LOCAL
NATIVES
HUMMINGBIRD
Frenchkiss
***
Autori di uno di quegli smash-first-records che
hanno ravvivato la scena indie-folk nel 2009 (Gorilla Manor), i Local
Natives sono un quartetto di Salt Lake City formato da Taylor Rice, Kelcey
Ayer, Ryan Hahn e Matt Frazier. Anticipato dal singolo Breakers, dopo ben quattro anni di travagliata gestazione arriva
finalmente il secondo album, semplicemente intitolato Hummingbird.
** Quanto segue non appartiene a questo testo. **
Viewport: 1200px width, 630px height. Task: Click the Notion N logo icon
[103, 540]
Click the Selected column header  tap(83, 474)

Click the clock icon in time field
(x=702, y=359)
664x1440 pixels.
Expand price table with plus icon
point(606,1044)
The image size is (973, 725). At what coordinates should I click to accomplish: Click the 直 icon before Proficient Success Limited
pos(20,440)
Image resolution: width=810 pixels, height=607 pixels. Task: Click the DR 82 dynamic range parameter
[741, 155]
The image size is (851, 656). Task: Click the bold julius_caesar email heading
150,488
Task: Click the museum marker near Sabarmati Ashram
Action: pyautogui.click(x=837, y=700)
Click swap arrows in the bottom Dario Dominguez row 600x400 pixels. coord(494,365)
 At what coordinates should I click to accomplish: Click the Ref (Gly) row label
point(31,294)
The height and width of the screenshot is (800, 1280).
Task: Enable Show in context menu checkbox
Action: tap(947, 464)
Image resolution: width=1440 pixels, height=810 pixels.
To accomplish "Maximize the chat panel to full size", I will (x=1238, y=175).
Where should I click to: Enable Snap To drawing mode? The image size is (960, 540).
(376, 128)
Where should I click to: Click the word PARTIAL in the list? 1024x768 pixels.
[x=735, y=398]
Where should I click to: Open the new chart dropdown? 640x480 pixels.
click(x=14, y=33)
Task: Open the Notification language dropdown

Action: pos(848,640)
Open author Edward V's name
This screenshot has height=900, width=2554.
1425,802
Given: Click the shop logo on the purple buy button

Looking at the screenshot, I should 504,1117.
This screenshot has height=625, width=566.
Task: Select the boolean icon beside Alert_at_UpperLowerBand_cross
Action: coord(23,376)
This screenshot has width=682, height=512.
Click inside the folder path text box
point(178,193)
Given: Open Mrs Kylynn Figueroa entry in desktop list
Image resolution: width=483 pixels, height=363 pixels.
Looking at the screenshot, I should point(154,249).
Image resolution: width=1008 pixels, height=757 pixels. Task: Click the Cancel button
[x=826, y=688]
Fin
dall’iniziale You And I (ma ancor più
evidente nella successiva Heavy Feat)
appare l’intenzione di spostare il sound della band da il psych-folk
dell’esordio che ha portato complimenti ma anche qualche buona vendita (sono
comunque entrati nella billboard americana, anche se solo al centosessantesimo
posto), verso un suono più sofisticato, dove stavolta sono le tastiere a
prendere spesso il sopravvento. Fate conto una versione meno radiofonica dei
Coldplay odierni con qualche influenza Fleet Foxes o dei Grizzly Bear. Forse
solo la logica conseguenza di aver affidato la produzione ad Aaron Dessner dei National, l’uomo
giusto per confezionare suoni perfetti per accontentare un pubblico giovane ma
esigente e al tempo stesso avere possibilità di airplay nelle radio americane.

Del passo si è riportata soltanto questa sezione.